Hosting of inconsistent workloads in Azure

In our company we have a lot of algorithms which need to process large datasets. The time to run these algorithms differs from a few minutes to hours. They also need to be run ad-hoc from multiple times in a week to once a month. We would like to trigger these algorithms with an event such as a file upload in Azure blob storage or and API call.

To solve this I started looking into queued processing of tasks in Azure. At first I thought that Azure functions might be a good solution, because it’s pay as you use. The problem with this is that they are not meant for long running operations. Thus I started looking elsewhere. I found two pretty good alternatives namely Azure WebJobs or Jobs in Azure Kubernetes Services. The problem with both of them is that they still need an active server even though nothing is running on them. This could be quite expensive for tasks that only need to be run once a month.
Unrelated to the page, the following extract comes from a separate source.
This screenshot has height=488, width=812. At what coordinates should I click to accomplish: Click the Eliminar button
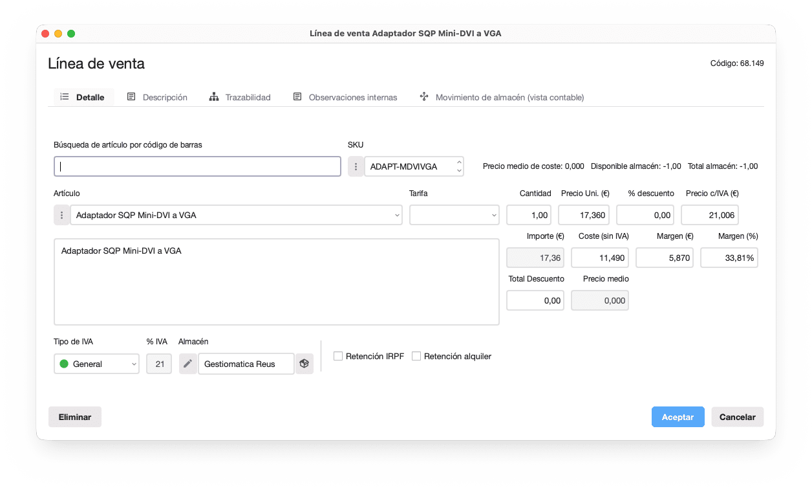[75, 417]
My question is thus: does there exist a solution in Azure for hosting long running jobs without needing a dedicated server running 24-7?


Separate the job submission component from the workers that process them. Perhaps the submit is implemented as with Azure Functions and Queues, uploading the inputs to storage somewhere and making a pointer to that. Part of the function is to scale the workers up from zero, perhaps via VM Scale Sets.

May be some development work, if not using an existing job scheduling system.

Or, spend the cost of running Kubernetes all the time. Yes, AKS requires running at least one node. May be worthwhile, especially if it also runs other container applications.